This notebook is written to show the effect of **INB(Iterative Neighborhood Blending)** technique, which is part of the 1st place solution of *Shopee - Price Match Guarantee* competition.

We will use the validation set embedding from our model as the base embedding, and compare two visualizations.
1. TSNE visualization of the embedding **before** applying INB
2. TSNE visualization of the embedding **after** applying INB

Note that validation f1-score increased from 0.9060 to 0.9256 when we applied INB.

You can find explanation of the INB technique and overall solution [here](https://www.kaggle.com/c/shopee-product-matching/discussion/238136)

In [None]:
import joblib
import matplotlib.pyplot as plt
import seaborn as sns
import cuml
import pandas as pd
import numpy as np

In [None]:
def plot(emb, title, lg, ylim=None, xlim=None, target_lg=None):
    x, y = emb[:, 0], emb[:, 1]
    sns.scatterplot(x=x, y=y, hue=lg, legend=False)
    if xlim is not None: plt.xlim(xlim[0], xlim[1])
    if ylim is not None: plt.ylim(ylim[0], ylim[1])
    for i, txt in enumerate(lg):
        if target_lg is not None:
            if txt != target_lg:
                continue
        plt.annotate(txt, (x[i], y[i]))
    plt.title(title)
    
    
def plot_cropped(emb, cur_lg, lg, title, margin=5):
    cur = emb[np.where(lg==cur_lg)[0]]
    min_y, max_y = cur[:, 0].min(), cur[:, 0].max()
    min_x, max_x = cur[:, 1].min(), cur[:, 1].max()
    ylim = (min_y-margin, max_y+margin)
    xlim = (min_x-margin, max_x+margin)
    index = np.where((emb[:, 0]>ylim[0])&(emb[:, 0]<ylim[1])&(emb[:, 1]>xlim[0])&(emb[:, 1]<xlim[1]))[0]
    plot(emb[index], title, lg[index], ylim=xlim, xlim=ylim, target_lg=cur_lg)

In [None]:
orig_emb = joblib.load('../input/shopee-visualization/orig_emb.jl')
inb_emb = joblib.load('../input/shopee-visualization/inb_emb.jl')
lg = joblib.load('../input/shopee-visualization/label_group.jl')
lg = pd.factorize(lg)[0]
lg_diff = pd.read_pickle('../input/shopee-visualization/lg_diff.pkl')

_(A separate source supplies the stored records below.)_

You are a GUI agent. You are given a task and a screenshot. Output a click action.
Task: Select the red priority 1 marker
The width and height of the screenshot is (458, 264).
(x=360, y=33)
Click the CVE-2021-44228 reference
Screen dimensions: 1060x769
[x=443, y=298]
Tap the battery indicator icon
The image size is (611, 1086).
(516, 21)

`lg_diff` contains gap between these two
* mean f1 score per label group before applying INB
* mean f1 score per label group after applying INB

In [None]:
lg_diff

In [None]:
print('Improvement in validation set f1 score after applying INB')
print((lg_diff*lg_diff.index.map(pd.Series(lg).value_counts())).sum()/len(lg))

In [None]:
tsne = cuml.TSNE(random_state=0)
orig_emb_tsne = tsne.fit_transform(orig_emb)
inb_emb_tsne = tsne.fit_transform(inb_emb)

# TSNE Visualization of the Whole Validation Set Embeddings

You can open the output images in another tab or download it, and zoom it to see the label annotations.

### 1. Embeddings Before Applying INB

In [None]:
plt.figure(figsize=(100, 100))
plot(orig_emb_tsne, 'TSNE VISUALIZATION OF EMBEDDINGS BEFORE INB', lg)
plt.show()

### 2. Embeddings After Applying INB

In [None]:
plt.figure(figsize=(100, 100))
plot(inb_emb_tsne, 'TSNE VISUALIZATION OF EMBEDDINGS AFTER INB', lg)
plt.show()

We can see that the clusters became clearer after we applied INB.

# TSNE Visualizations of the Embeddings from Most Improved Label Groups

We'll pick label groups that improved the most, with group size > 3. Then we'll visualize how the positions of the items of that label group changed after applying INB. We will zoom into the relevant areas in the above visualizations to show you the effect better.

In [None]:
for cur_lg in lg_diff.index[:100]:    
    if (lg==cur_lg).sum() < 4:
        continue 
    plt.figure(figsize=(12, 6))
    plt.subplot(1, 2, 1)
    plot_cropped(orig_emb_tsne, cur_lg, lg, f'{cur_lg} (BEFORE INB)')
    plt.subplot(1, 2, 2)
    plot_cropped(inb_emb_tsne, cur_lg, lg, f'{cur_lg} (AFTER INB)')
    plt.show()

We can see that the items of the same label group tends to cluster better after we apply INB.